Restate every line of the material that follows, word for word.
**** DATA FOR THIS EXERCISE
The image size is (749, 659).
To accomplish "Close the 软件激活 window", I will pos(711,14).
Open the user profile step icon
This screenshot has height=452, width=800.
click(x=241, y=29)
********
§ SOLVED PROBLEM
The image size is (749, 659).
To accomplish "Close the 软件激活 window", I will pos(711,14).
Open the user profile step icon
This screenshot has height=452, width=800.
click(x=241, y=29)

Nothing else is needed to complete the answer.